▼

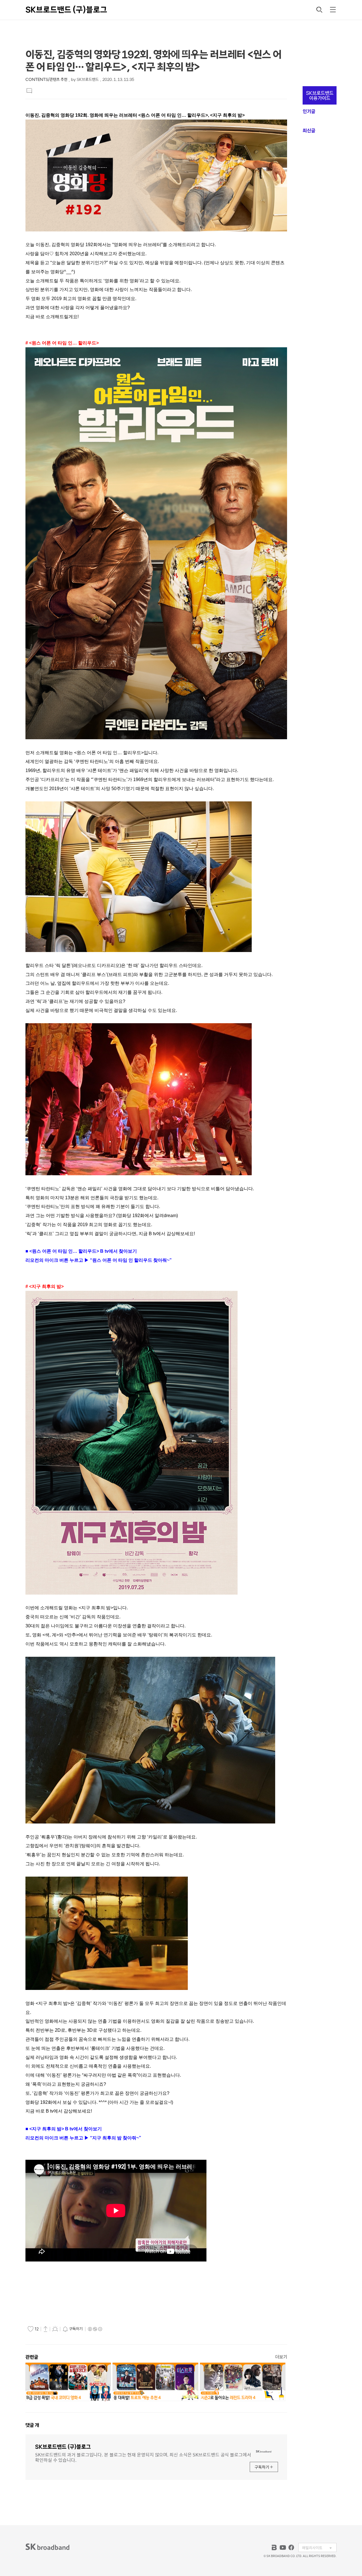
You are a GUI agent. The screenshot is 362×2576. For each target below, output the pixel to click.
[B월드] (274, 2547)
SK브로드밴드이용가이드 (319, 95)
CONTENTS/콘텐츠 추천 (46, 79)
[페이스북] (291, 2547)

▲

__TASK STATEMENT__.
What is wanted is a word-for-word restatement of the entries, without their images.

__RESULT__.
You are a GUI agent. The screenshot is 362×2576. For each target below, output the pixel to click.
[B월드] (274, 2547)
SK브로드밴드이용가이드 (319, 95)
CONTENTS/콘텐츠 추천 (46, 79)
[페이스북] (291, 2547)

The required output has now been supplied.